Your goal> Switch "GUI agent" to "screen agent" throughout the records below, and write them out again with nothing else changed.

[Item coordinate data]
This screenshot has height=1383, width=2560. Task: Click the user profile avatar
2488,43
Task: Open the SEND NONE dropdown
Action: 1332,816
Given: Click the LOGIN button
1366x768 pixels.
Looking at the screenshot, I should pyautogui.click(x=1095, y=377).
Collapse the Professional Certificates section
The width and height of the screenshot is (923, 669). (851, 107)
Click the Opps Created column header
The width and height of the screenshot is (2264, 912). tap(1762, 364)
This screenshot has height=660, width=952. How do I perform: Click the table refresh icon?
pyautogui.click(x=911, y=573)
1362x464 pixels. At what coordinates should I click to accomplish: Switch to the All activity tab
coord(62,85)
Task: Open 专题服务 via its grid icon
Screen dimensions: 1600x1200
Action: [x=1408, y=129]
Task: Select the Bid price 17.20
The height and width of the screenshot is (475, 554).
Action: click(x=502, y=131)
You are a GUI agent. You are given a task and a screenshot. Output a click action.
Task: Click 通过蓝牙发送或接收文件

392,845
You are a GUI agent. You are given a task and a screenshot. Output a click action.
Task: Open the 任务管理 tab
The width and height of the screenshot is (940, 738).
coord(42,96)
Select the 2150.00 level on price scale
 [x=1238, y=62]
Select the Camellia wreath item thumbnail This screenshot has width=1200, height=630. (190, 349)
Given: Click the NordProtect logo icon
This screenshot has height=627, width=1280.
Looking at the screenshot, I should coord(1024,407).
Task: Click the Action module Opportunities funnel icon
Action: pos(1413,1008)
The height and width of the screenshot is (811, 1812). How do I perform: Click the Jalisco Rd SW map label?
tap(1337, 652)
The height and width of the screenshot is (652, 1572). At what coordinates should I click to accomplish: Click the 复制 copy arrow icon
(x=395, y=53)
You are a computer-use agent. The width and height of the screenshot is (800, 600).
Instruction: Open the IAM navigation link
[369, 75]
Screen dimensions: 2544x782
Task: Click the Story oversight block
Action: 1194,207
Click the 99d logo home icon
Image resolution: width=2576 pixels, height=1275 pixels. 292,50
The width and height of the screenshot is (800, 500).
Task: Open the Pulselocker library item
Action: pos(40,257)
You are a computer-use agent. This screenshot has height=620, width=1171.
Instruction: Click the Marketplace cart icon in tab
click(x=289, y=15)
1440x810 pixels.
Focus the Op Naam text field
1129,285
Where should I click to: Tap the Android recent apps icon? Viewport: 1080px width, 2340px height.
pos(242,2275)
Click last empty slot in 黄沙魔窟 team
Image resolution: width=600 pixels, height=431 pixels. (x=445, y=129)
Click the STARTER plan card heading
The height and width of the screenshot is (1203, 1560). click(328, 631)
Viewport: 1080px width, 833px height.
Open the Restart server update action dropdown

Full response>
This screenshot has height=1383, width=2560. Task: Click the user profile avatar
2488,43
Task: Open the SEND NONE dropdown
Action: 1332,816
Given: Click the LOGIN button
1366x768 pixels.
Looking at the screenshot, I should pyautogui.click(x=1095, y=377).
Collapse the Professional Certificates section
The width and height of the screenshot is (923, 669). (851, 107)
Click the Opps Created column header
The width and height of the screenshot is (2264, 912). tap(1762, 364)
This screenshot has height=660, width=952. How do I perform: Click the table refresh icon?
pyautogui.click(x=911, y=573)
1362x464 pixels. At what coordinates should I click to accomplish: Switch to the All activity tab
coord(62,85)
Task: Open 专题服务 via its grid icon
Screen dimensions: 1600x1200
Action: [x=1408, y=129]
Task: Select the Bid price 17.20
The height and width of the screenshot is (475, 554).
Action: click(x=502, y=131)
You are a screen agent. You are given a task and a screenshot. Output a click action.
Task: Click 通过蓝牙发送或接收文件

392,845
You are a screen agent. You are given a task and a screenshot. Output a click action.
Task: Open the 任务管理 tab
The width and height of the screenshot is (940, 738).
coord(42,96)
Select the 2150.00 level on price scale
 [x=1238, y=62]
Select the Camellia wreath item thumbnail This screenshot has width=1200, height=630. (190, 349)
Given: Click the NordProtect logo icon
This screenshot has height=627, width=1280.
Looking at the screenshot, I should coord(1024,407).
Task: Click the Action module Opportunities funnel icon
Action: pos(1413,1008)
The height and width of the screenshot is (811, 1812). How do I perform: Click the Jalisco Rd SW map label?
tap(1337, 652)
The height and width of the screenshot is (652, 1572). At what coordinates should I click to accomplish: Click the 复制 copy arrow icon
(x=395, y=53)
You are a computer-use agent. The width and height of the screenshot is (800, 600).
Instruction: Open the IAM navigation link
[369, 75]
Screen dimensions: 2544x782
Task: Click the Story oversight block
Action: 1194,207
Click the 99d logo home icon
Image resolution: width=2576 pixels, height=1275 pixels. 292,50
The width and height of the screenshot is (800, 500).
Task: Open the Pulselocker library item
Action: pos(40,257)
You are a computer-use agent. This screenshot has height=620, width=1171.
Instruction: Click the Marketplace cart icon in tab
click(x=289, y=15)
1440x810 pixels.
Focus the Op Naam text field
1129,285
Where should I click to: Tap the Android recent apps icon? Viewport: 1080px width, 2340px height.
pos(242,2275)
Click last empty slot in 黄沙魔窟 team
Image resolution: width=600 pixels, height=431 pixels. (x=445, y=129)
Click the STARTER plan card heading
The height and width of the screenshot is (1203, 1560). click(328, 631)
Viewport: 1080px width, 833px height.
Open the Restart server update action dropdown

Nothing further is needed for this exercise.